-- EXTRACTED ENTRIES --
——————————

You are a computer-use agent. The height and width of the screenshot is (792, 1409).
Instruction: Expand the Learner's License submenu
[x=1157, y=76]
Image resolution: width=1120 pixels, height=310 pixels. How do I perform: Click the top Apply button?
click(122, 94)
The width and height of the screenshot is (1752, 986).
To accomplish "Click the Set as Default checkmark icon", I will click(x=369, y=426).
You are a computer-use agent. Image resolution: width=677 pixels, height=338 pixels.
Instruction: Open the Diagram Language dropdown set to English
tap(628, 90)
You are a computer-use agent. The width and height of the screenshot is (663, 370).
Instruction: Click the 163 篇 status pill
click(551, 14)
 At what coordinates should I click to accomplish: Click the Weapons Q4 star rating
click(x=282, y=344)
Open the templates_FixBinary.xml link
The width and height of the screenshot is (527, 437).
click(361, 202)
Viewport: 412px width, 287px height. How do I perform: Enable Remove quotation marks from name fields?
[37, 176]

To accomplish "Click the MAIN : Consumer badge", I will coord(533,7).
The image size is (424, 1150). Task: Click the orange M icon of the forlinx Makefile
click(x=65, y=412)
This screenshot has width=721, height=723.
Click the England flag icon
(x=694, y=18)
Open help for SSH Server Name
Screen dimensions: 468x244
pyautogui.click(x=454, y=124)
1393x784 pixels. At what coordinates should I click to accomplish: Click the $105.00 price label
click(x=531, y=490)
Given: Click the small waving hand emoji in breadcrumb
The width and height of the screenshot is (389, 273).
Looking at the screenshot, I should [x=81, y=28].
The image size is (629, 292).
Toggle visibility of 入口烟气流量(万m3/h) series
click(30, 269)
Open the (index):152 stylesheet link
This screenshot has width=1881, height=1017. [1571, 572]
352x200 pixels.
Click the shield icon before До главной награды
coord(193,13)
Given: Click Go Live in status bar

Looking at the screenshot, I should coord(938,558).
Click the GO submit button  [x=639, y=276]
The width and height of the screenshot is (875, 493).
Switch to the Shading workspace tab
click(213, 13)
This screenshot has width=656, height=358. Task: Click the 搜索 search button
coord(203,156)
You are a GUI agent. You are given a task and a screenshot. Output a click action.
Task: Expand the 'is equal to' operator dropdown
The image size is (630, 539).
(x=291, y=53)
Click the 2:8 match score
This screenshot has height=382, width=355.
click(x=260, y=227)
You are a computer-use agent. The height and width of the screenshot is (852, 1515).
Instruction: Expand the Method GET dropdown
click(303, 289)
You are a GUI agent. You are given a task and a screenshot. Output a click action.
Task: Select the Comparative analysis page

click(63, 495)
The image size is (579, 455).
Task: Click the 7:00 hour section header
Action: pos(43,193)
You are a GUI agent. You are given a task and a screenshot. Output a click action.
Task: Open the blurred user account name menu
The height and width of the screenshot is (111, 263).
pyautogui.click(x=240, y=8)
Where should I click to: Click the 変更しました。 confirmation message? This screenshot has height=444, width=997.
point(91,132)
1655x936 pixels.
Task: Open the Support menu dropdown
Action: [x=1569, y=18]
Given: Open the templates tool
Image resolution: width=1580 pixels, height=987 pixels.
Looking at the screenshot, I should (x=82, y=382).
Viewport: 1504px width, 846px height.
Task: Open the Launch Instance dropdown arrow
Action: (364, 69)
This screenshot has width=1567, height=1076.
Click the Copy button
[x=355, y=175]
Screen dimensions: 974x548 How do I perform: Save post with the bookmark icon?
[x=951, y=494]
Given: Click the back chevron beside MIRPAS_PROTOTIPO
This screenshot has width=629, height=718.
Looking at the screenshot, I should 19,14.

——————————

-- WRITTEN PROBLEM --
Repeat the data word for word, from the first line through the line containing "coord(203,156)", including that line.

-- THE COMPLETED TASK --
You are a computer-use agent. The height and width of the screenshot is (792, 1409).
Instruction: Expand the Learner's License submenu
[x=1157, y=76]
Image resolution: width=1120 pixels, height=310 pixels. How do I perform: Click the top Apply button?
click(122, 94)
The width and height of the screenshot is (1752, 986).
To accomplish "Click the Set as Default checkmark icon", I will click(x=369, y=426).
You are a computer-use agent. Image resolution: width=677 pixels, height=338 pixels.
Instruction: Open the Diagram Language dropdown set to English
tap(628, 90)
You are a computer-use agent. The width and height of the screenshot is (663, 370).
Instruction: Click the 163 篇 status pill
click(551, 14)
 At what coordinates should I click to accomplish: Click the Weapons Q4 star rating
click(x=282, y=344)
Open the templates_FixBinary.xml link
The width and height of the screenshot is (527, 437).
click(361, 202)
Viewport: 412px width, 287px height. How do I perform: Enable Remove quotation marks from name fields?
[37, 176]

To accomplish "Click the MAIN : Consumer badge", I will coord(533,7).
The image size is (424, 1150). Task: Click the orange M icon of the forlinx Makefile
click(x=65, y=412)
This screenshot has width=721, height=723.
Click the England flag icon
(x=694, y=18)
Open help for SSH Server Name
Screen dimensions: 468x244
pyautogui.click(x=454, y=124)
1393x784 pixels. At what coordinates should I click to accomplish: Click the $105.00 price label
click(x=531, y=490)
Given: Click the small waving hand emoji in breadcrumb
The width and height of the screenshot is (389, 273).
Looking at the screenshot, I should [x=81, y=28].
The image size is (629, 292).
Toggle visibility of 入口烟气流量(万m3/h) series
click(30, 269)
Open the (index):152 stylesheet link
This screenshot has width=1881, height=1017. [1571, 572]
352x200 pixels.
Click the shield icon before До главной награды
coord(193,13)
Given: Click Go Live in status bar

Looking at the screenshot, I should coord(938,558).
Click the GO submit button  [x=639, y=276]
The width and height of the screenshot is (875, 493).
Switch to the Shading workspace tab
click(213, 13)
This screenshot has width=656, height=358. Task: Click the 搜索 search button
coord(203,156)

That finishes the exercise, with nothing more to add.